_About this exercise_. With the pictures omitted, please transcribe exactly the lines beginning at the one that contains "The image size" and ending with the last line of the records below.

_Task data_.

========================================================================

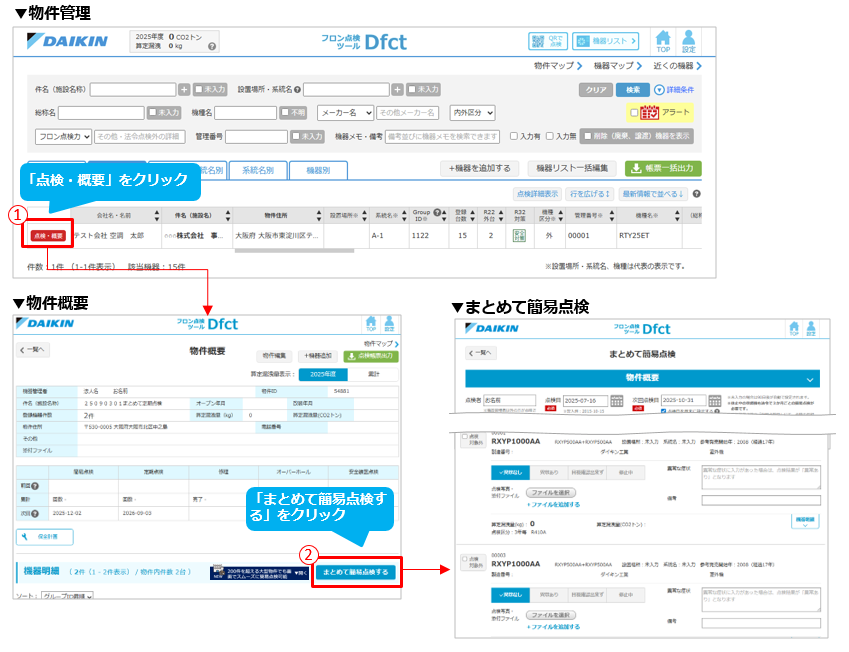Open the メーカー名 dropdown

tap(345, 113)
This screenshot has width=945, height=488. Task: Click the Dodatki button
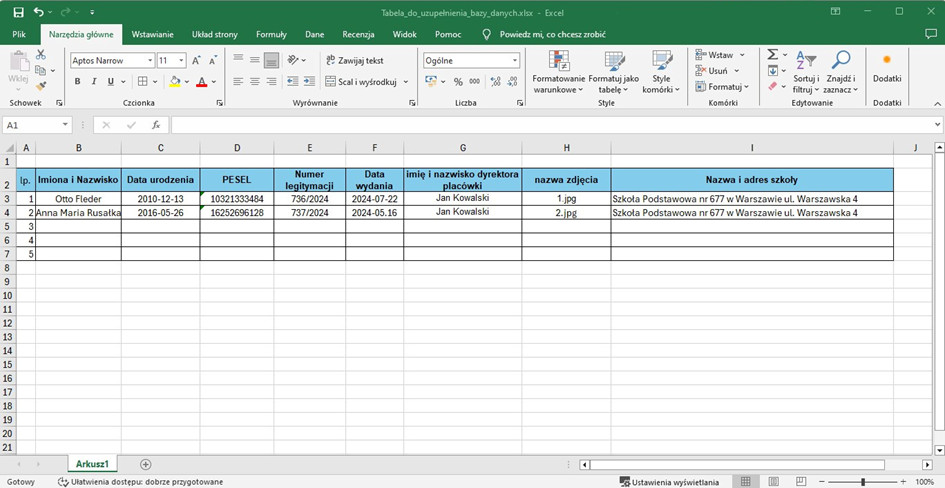click(886, 68)
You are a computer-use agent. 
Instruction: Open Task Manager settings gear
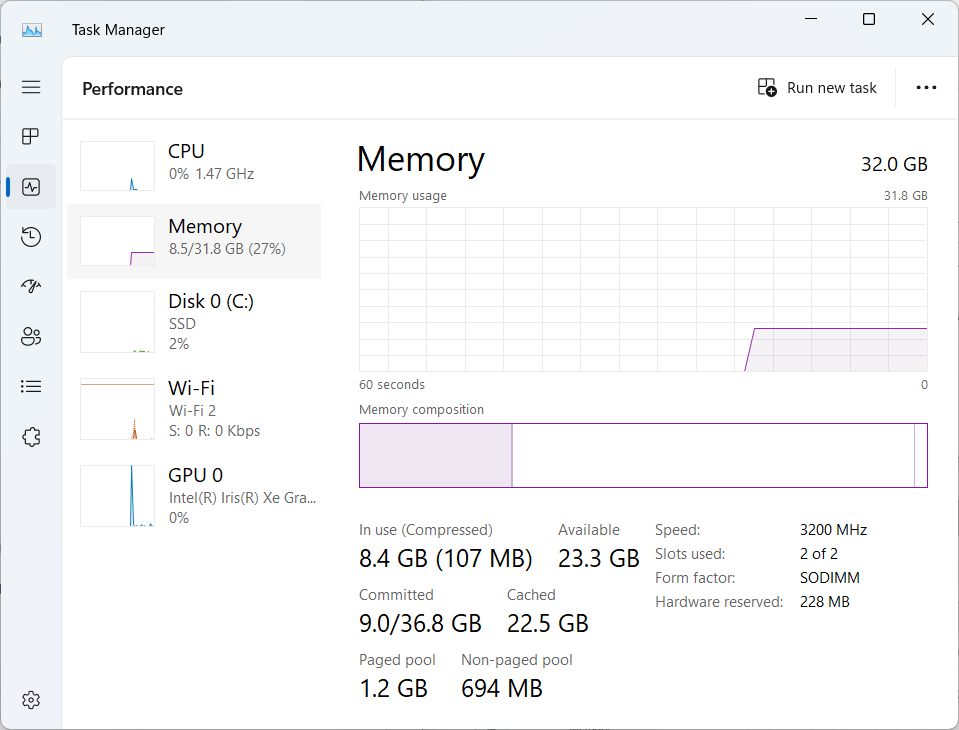(31, 699)
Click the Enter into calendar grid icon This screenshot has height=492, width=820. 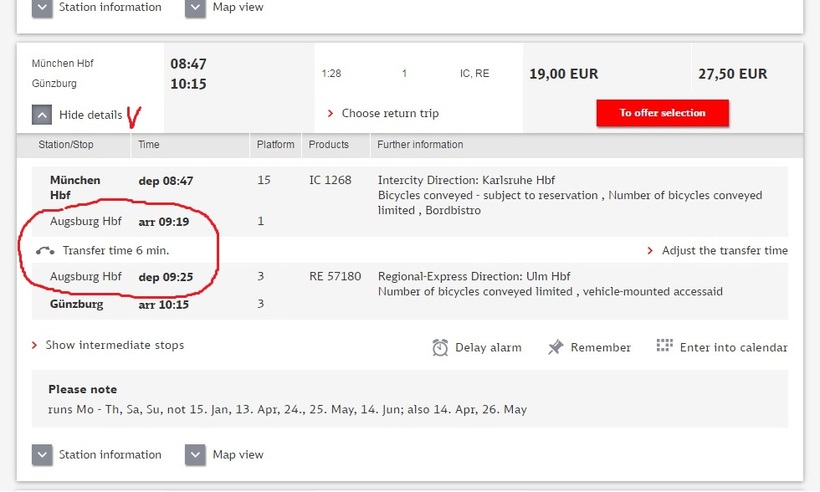tap(665, 346)
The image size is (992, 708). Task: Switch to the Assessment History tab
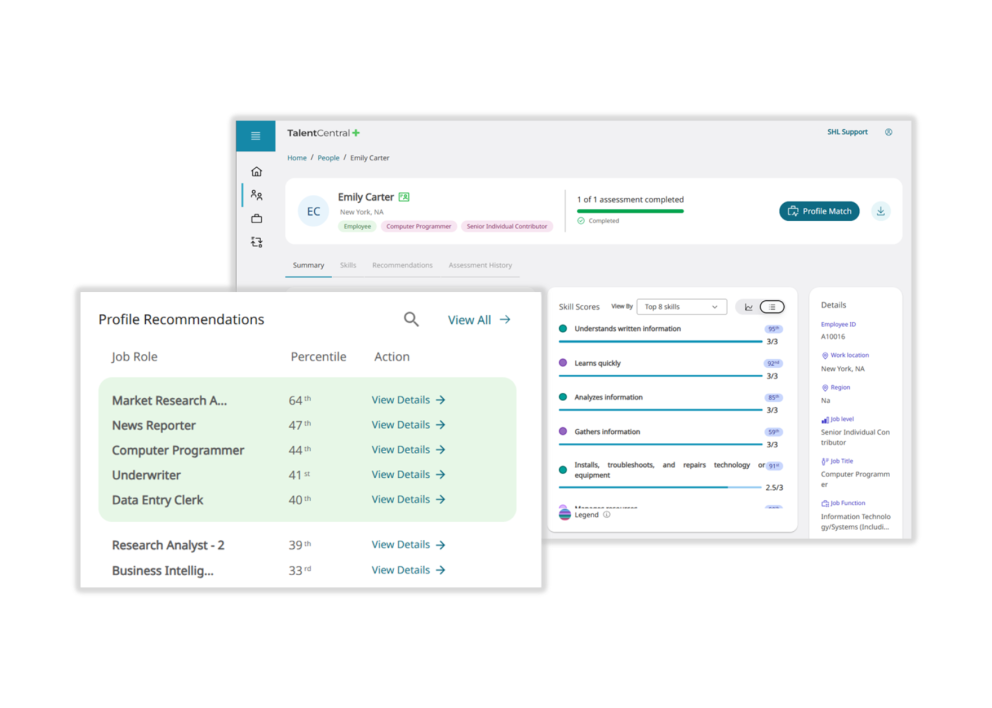click(x=480, y=265)
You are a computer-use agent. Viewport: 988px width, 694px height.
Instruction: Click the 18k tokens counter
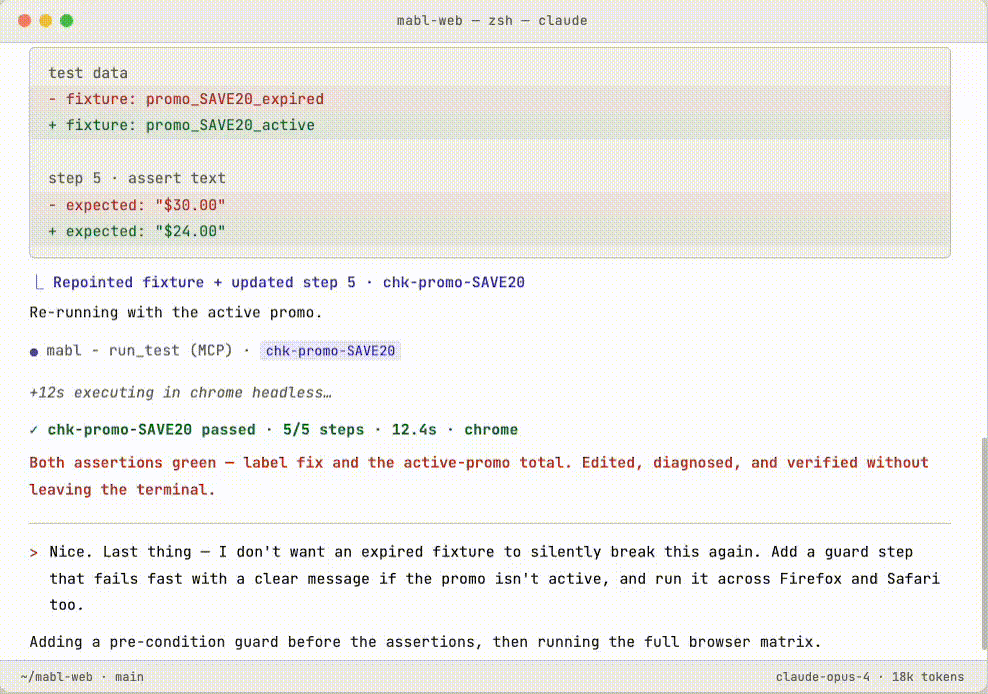pos(928,677)
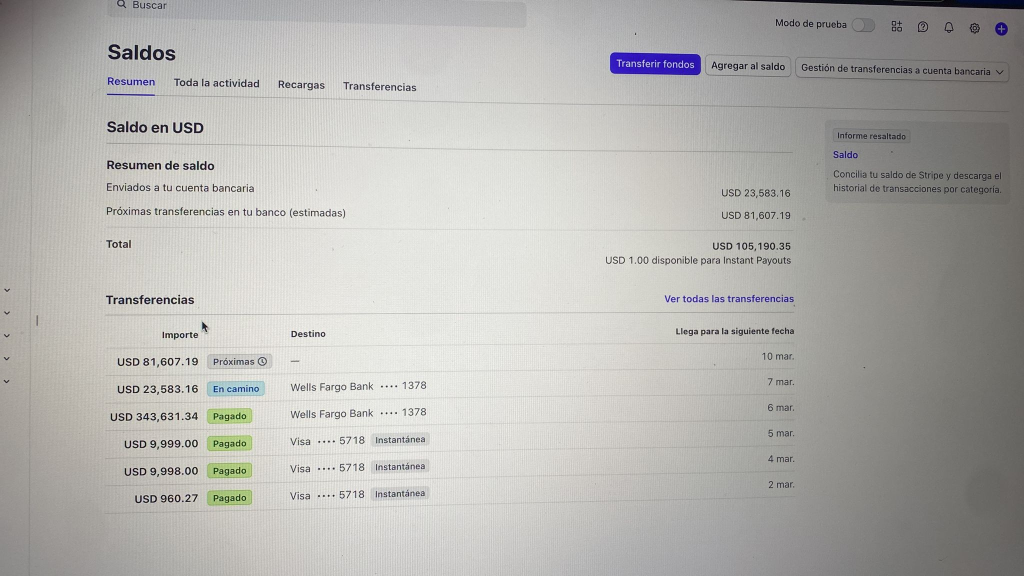
Task: Click the Transferir fondos button
Action: coord(655,63)
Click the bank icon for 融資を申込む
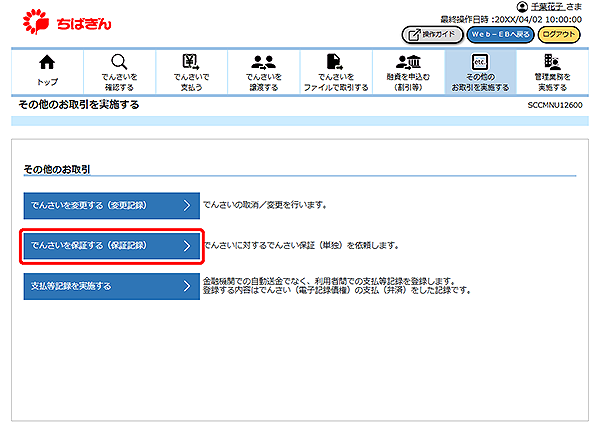The width and height of the screenshot is (600, 433). coord(409,62)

========================================================================

_Your solution_.
The image size is (992, 708). Task: Switch to the Assessment History tab
click(x=480, y=265)
You are a computer-use agent. Viewport: 988px width, 694px height.
Instruction: Click the 18k tokens counter
pos(928,677)
Task: Click the Transferir fondos button
Action: coord(655,63)
Click the bank icon for 融資を申込む
The width and height of the screenshot is (600, 433). coord(409,62)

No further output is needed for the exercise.